Salzgitter-Lebenstedt. Am vergangenen Samstag hätte das Wetter es mit den Badefreunden nicht besser meinen können - Sonne satt bei über 30 Grad. Der Strand am Piratenspielplatz füllte sich. Nicht gut gefüllt war an diesem Samstag jedoch die DLRG-Station. Auf dem Wachturm achten die Lebensretter normalerweise auf die Sicherheit der Badegäste. Doch die freiwilligen Helfer sind nicht nur ihrerseits zum Teil im Urlaub. Seit Jahren sind die Mitgliederzahlen auf Talfahrt. Und es braucht viel und vor allem qualifiziertes Personal für einen Wacheinsatz, wie Marcel Mäuselein, technischer Leiter Einsatz des DLRG in Salzgitter-Lebenstedt im Gespräch mit regionalHeute.de erklärt.

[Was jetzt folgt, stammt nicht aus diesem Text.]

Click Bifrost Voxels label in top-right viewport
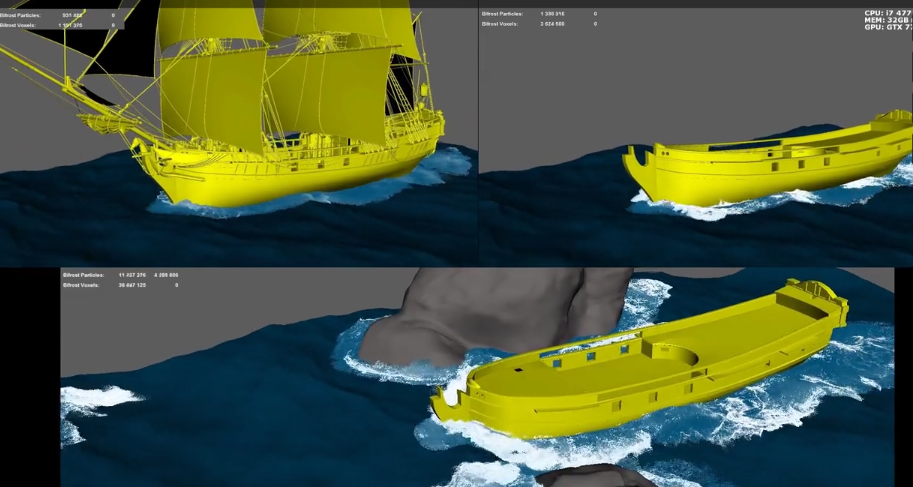 point(499,24)
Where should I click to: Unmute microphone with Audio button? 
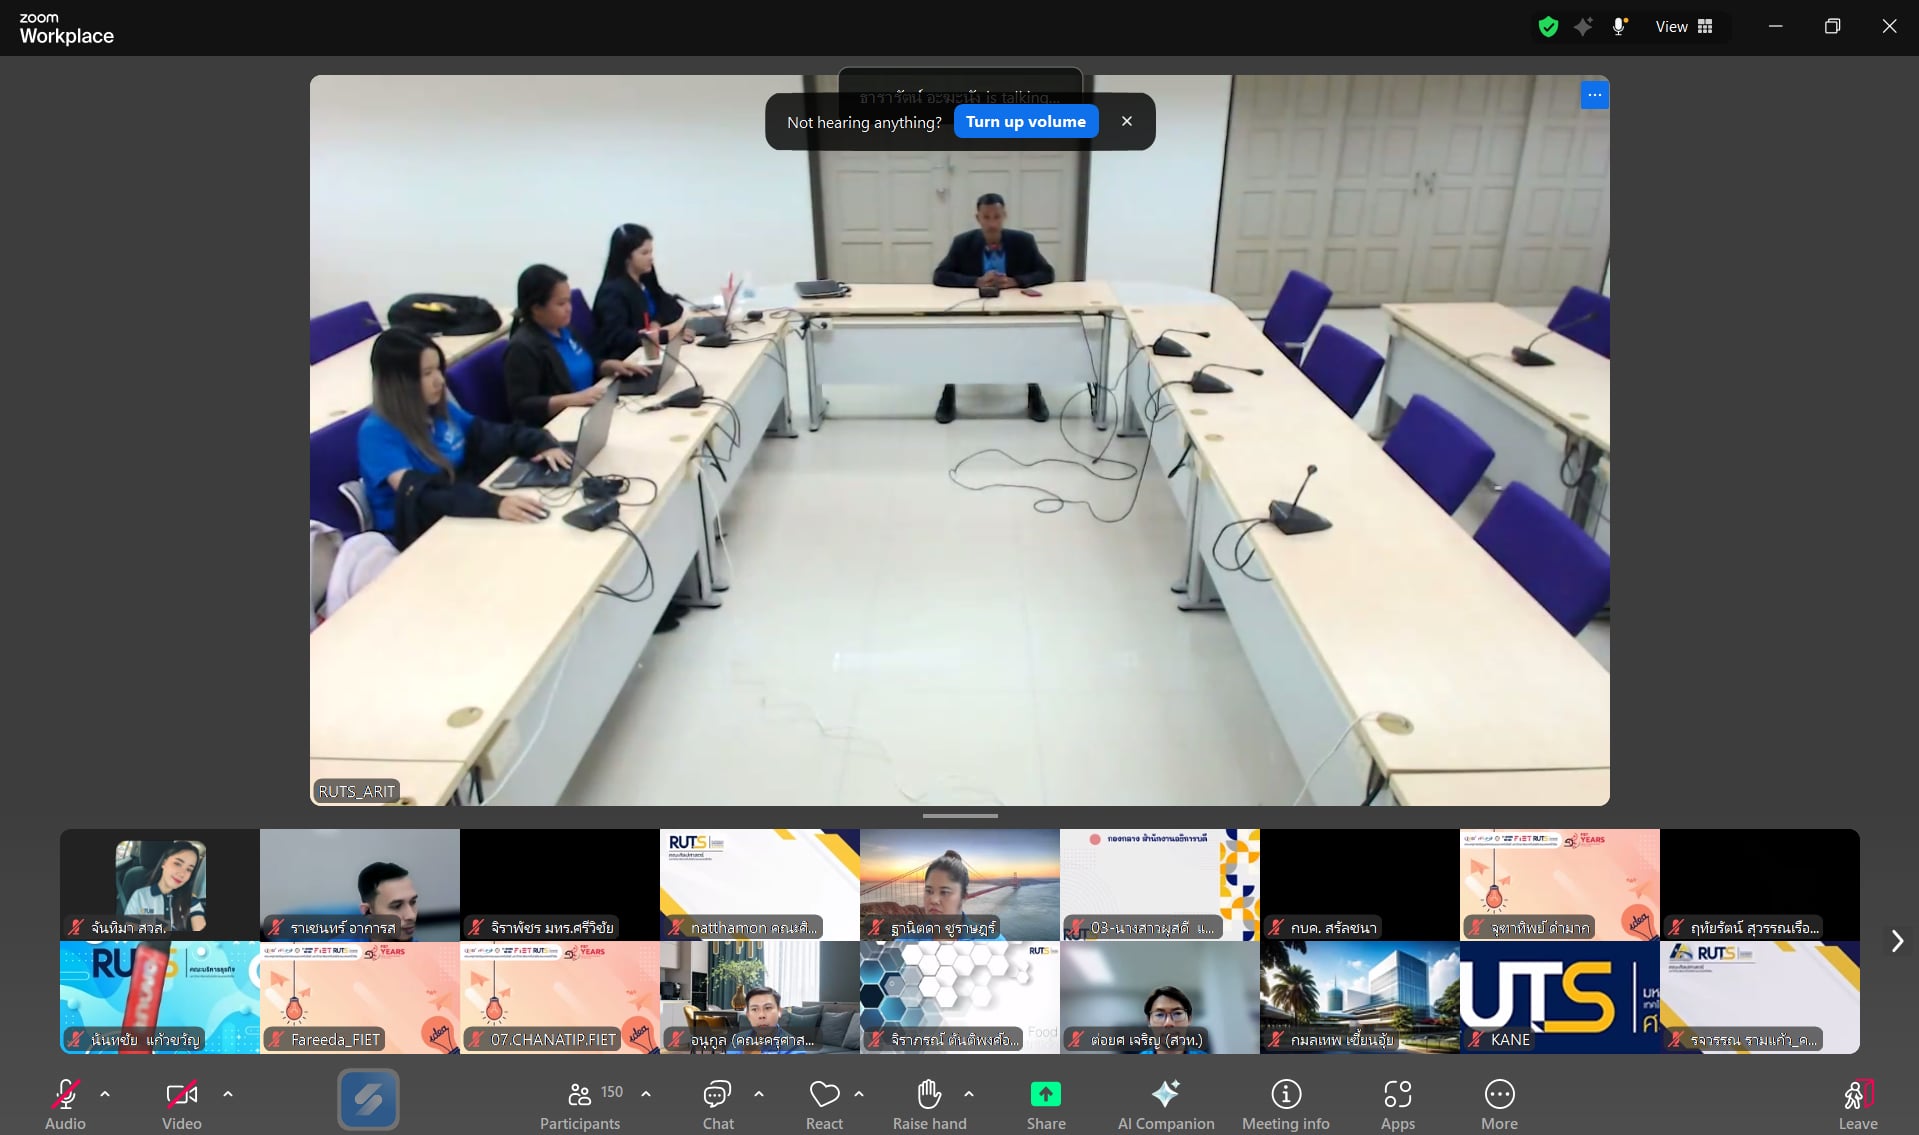[x=65, y=1101]
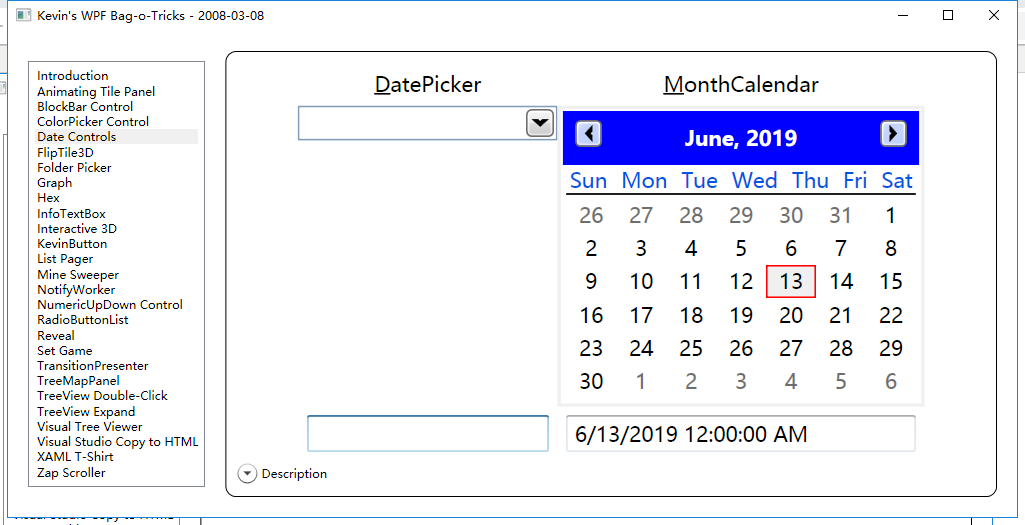This screenshot has height=525, width=1025.
Task: Click the app icon in title bar
Action: coord(24,15)
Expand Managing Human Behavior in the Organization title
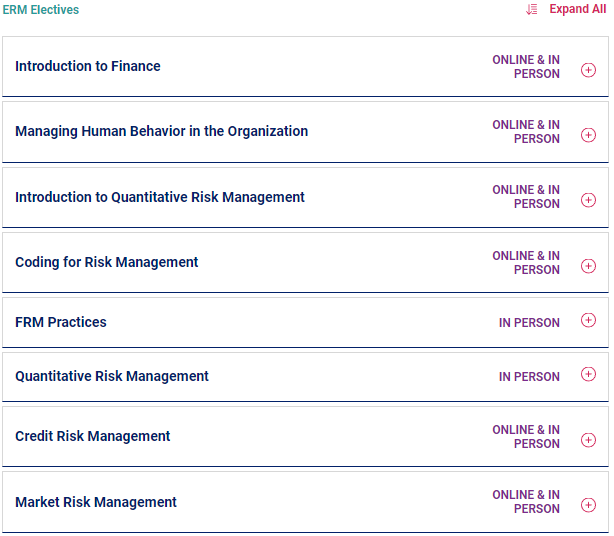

Grundsätzlich gilt, so die Stadt Salzgitter auf Anfrage, dass das Baden in öffentlichen Gewässern auf eigene Gefahr erfolgt. "Die Wasseraufsicht am See ist keine Pflichtaufgabe der Stadt, also gesetzlich nicht vorgeschrieben", so Stadtsprecherin Simone Kessner weiter. Umso mehr ärgert Marcel Mäuselein die Erwartungshaltung, die viele der DLRG gegenüber zu haben scheinen: "Die DLRG ist zu einhundert Prozent ehrenamtlich. All unsere Helfer gehen arbeiten, haben Familie. Keiner macht das hauptberuflich. Und jetzt in der Haupturlaubszeit fahren natürlich - angesichts der Situation in den letzten Monaten - auch noch viele gleichzeitig in den Urlaub." Zwar hätte die Option bestanden, die Wache mit drei bis vier Leuten zu besetzen, da jedoch Schlüsselpositionen wie Wachführer, Bootsführer und Sanitäter gefehlt hätten, wäre das wenig hilfreich gewesen. "Leute, die kein Boot fahren und nicht funken können, können auf der Wache gar nichts machen. Aufgrund der Situation, dass die DLRG, wenn sie vor Ort ist eine Garantenstellung hat - also sobald jemand das rote T-Shirt anhat auch als verantwortlich gesehen wird - wäre es wohl schlimmer Leute vor Ort zu haben, die nichts tun können oder dürfen", erklärt Mäuselein.
Das würde jedoch nicht bedeuten, dass im Notfall überhaupt niemand kommen würde. "Unsere Führungskräfte haben alle digitale Meldeempfänger. Wenn etwas ist, würden wir ganz normal über die Feuerwehr alarmiert. Dann lässt jeder - sofern er vor Ort ist - alles stehen und liegen."
Welche Gefahren lauern am Salzgittersee?
"Die Tücke ist ja, dass die Leute nicht wie im Film ertrinken und wild gestikulieren, sondern dass das still und leise passiert."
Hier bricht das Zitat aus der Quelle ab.